Quando entramos na presença de Deus, estamos nos expondo a for­ ças poderosas eternas. Tudo dentro de nós se transforma quando tocamos a glória radiante que é emitida da face de Deus. “O SENHOR Deus é sol e escudo” (Salmos 84.11).

O sol fornece calor, luz, energia e raios ultravioletas – radiação. Quando nos colocamos sob o sol de seu semblante, a radiação de sua glória agride as iniquidades cancerosas que nos mantêm impotentes para superá-las completamente. Passar tempo em sua presença talvez seja o procedimento mais eficaz de lidarmos com o problema do pecado crônico que nos incomoda.

Você não sabe que está sendo exposto à radiação quando isso acontece pela primeira vez. As pessoas que ficam queimadas pelo sol só percebem que foram expostas a uma radiação excessiva após o dano ter sido feito. Os efeitos da radiação são sempre retardados. O mesmo se aplica à glória de Deus. Quando passa tempo em sua presença, a princípio você pensa: “Não está acontecendo nada”. Entretanto, se você acreditar na verdade e apenas dedicar grandes períodos de tempo em sua presença, seus efeitos, por fim, serão manifestos.

Experimentei isso em primeira mão, e espero em Deus que você ouça e acredite no que estou lhe dizendo. Coisas poderosas acontecem dentro de você quando passa tempo com Deus. Quando você permanece em sua presença durante períodos prolongados, a composição molecular de sua alma é reestruturada. Você começa a pensar de forma diferente e nem mesmo sabe o motivo. Você passa a ter paixões e interesses diferentes e nem mesmo sabe o motivo.

Deus o está transformando por dentro de uma forma impossível de ser analisada cognitivamente. Tudo o que você sabe é que as paixões pecaminosas que comprometiam sua alma já não têm mais o antigo poder sobre você. O segredo é simplesmente o seguinte: passar grandes períodos de tempo na presença de Deus – amando-o e assimilando sua Palavra.

Mais um último pensamento e este capítulo será concluído. Quando Moisés permaneceu por oito dias na montanha com Deus, perto da glória ardente dele, a única explicação razoável ao fato de ele não ter morrido devido à exposição à radiação, é sugerir que o Senhor não derramou toda a intensidade de sua glória em Moisés.

Entretanto, a história sugere que Deus ajudou Moisés a “desenvolver” a capacidade de suportar essa tremenda exposição à glória.

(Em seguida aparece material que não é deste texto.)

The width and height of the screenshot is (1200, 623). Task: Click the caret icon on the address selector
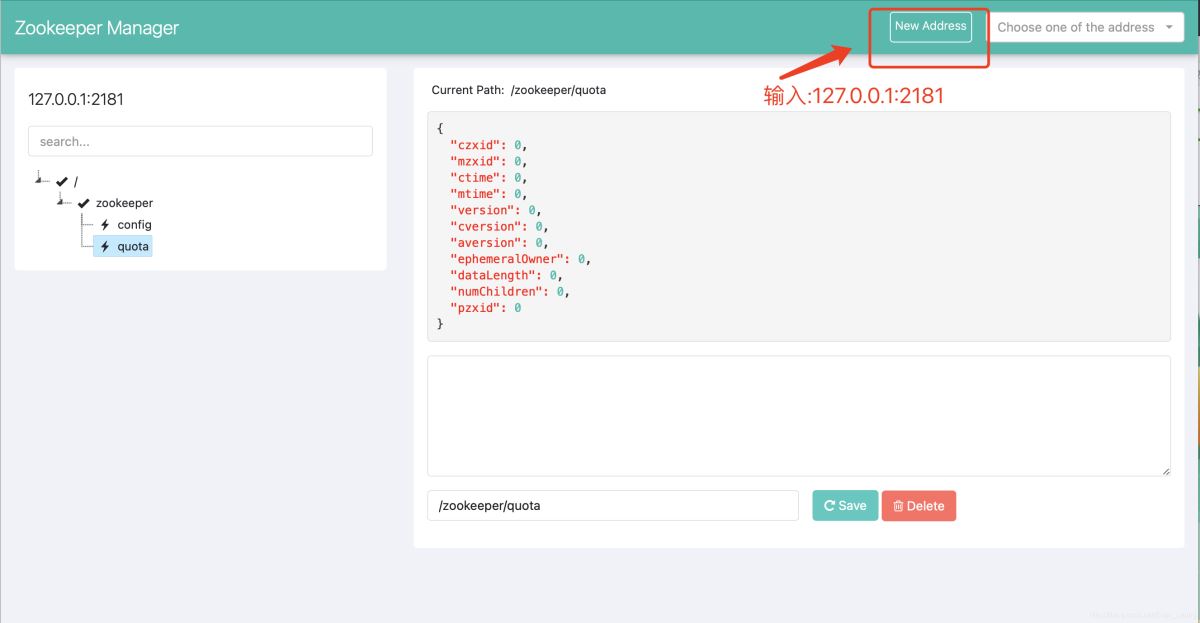(1170, 27)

O princípio é o seguinte: quanto mais tempo você passar em sua presença, maior será a tolerância a grandes manifestações de radiação e glória.

Podemos dizer que você começa a desenvolver um protetor solar? Aqueles que se expõem a grandes quantidades de radiação da glória de Deus tornam-se candidatos às intensidades cada vez maiores de glória. “De glória em glória.”

Isso faz você desejar sair correndo para o lugar secreto, não faz?